Stored entries:
----------

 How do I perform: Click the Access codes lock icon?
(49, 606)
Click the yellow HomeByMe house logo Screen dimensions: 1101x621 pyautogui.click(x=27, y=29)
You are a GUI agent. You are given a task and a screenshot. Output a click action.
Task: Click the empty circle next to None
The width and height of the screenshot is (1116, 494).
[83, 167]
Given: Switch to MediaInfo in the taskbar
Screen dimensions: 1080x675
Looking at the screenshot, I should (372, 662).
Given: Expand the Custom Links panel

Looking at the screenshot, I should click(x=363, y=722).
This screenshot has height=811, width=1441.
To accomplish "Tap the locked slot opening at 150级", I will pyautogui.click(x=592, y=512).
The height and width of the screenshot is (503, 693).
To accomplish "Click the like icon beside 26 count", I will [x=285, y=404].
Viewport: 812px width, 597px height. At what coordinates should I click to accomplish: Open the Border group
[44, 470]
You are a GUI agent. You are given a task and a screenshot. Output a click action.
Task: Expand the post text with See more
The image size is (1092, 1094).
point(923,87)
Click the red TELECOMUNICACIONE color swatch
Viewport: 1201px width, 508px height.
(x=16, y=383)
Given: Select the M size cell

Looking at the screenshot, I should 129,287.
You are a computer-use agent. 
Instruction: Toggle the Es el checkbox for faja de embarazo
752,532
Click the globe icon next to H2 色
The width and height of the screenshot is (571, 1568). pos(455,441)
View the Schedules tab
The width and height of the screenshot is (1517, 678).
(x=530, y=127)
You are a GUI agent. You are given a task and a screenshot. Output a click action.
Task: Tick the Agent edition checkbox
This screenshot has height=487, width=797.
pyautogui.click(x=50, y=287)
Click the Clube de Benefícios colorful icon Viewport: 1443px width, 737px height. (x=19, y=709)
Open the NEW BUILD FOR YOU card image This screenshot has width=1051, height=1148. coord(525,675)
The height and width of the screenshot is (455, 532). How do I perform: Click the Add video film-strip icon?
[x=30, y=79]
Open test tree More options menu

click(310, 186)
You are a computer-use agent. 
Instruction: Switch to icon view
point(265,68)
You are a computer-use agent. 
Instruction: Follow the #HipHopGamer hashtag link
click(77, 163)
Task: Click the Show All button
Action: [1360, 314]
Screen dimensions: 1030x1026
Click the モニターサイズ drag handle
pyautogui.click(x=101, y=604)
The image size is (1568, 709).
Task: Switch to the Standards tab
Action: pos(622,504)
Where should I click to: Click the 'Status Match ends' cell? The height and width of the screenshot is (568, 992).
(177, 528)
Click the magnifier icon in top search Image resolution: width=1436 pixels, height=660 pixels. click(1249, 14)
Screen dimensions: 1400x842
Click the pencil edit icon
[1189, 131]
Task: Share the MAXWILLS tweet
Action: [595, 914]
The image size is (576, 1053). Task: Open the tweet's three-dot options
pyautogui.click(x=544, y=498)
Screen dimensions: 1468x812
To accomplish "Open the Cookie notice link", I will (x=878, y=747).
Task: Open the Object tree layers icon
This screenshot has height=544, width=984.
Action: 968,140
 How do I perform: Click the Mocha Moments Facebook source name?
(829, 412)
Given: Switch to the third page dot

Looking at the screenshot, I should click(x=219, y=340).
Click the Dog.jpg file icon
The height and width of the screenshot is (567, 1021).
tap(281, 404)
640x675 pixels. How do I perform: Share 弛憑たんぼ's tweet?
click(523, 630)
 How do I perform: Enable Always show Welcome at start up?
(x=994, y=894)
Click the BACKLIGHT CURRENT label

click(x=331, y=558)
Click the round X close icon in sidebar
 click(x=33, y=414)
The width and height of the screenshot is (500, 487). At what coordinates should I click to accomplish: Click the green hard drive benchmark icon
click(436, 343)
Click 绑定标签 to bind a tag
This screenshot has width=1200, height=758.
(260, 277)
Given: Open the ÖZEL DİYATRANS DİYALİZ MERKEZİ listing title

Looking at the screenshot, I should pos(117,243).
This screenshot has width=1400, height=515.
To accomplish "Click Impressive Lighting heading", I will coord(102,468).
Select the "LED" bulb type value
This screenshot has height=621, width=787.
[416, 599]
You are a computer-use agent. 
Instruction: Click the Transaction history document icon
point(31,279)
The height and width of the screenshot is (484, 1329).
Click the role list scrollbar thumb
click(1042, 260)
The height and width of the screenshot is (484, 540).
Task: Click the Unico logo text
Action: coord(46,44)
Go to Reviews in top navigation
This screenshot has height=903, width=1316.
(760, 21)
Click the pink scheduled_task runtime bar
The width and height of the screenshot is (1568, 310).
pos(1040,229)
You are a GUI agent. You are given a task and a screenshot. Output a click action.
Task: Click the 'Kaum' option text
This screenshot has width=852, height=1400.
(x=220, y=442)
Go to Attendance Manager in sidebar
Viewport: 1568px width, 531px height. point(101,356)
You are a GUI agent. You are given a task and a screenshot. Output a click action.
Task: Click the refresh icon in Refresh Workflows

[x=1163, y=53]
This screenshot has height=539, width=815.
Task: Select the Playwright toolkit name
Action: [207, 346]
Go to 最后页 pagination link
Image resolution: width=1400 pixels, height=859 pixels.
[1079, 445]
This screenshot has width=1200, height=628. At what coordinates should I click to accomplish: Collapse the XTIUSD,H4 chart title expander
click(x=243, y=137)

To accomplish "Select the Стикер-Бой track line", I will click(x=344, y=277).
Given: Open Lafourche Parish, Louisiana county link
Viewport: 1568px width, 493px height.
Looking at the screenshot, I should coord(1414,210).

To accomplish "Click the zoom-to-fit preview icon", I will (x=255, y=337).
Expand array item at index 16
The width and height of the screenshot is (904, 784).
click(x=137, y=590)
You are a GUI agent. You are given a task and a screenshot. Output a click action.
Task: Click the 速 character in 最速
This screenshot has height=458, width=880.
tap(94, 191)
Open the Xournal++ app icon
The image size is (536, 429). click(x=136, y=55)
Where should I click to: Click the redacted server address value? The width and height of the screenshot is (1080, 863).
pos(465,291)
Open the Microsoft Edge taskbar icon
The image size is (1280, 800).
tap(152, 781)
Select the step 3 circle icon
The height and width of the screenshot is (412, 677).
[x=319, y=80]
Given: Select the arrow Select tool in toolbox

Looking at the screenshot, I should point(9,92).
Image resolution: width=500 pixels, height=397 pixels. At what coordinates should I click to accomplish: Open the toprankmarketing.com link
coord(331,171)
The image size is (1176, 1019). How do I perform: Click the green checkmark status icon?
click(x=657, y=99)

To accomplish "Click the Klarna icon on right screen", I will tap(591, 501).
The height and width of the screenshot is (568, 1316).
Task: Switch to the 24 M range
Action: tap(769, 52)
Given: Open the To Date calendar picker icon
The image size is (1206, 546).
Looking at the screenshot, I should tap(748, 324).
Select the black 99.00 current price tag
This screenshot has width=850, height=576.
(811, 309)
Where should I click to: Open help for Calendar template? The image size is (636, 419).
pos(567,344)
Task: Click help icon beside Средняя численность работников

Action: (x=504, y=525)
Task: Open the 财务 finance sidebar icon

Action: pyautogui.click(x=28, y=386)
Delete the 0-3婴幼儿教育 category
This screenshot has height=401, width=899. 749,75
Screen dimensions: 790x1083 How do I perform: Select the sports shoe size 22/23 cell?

----------

• Work to complete:
What number of lines in the data above include the string "taskbar"? Answer with that number only.

• Output:
2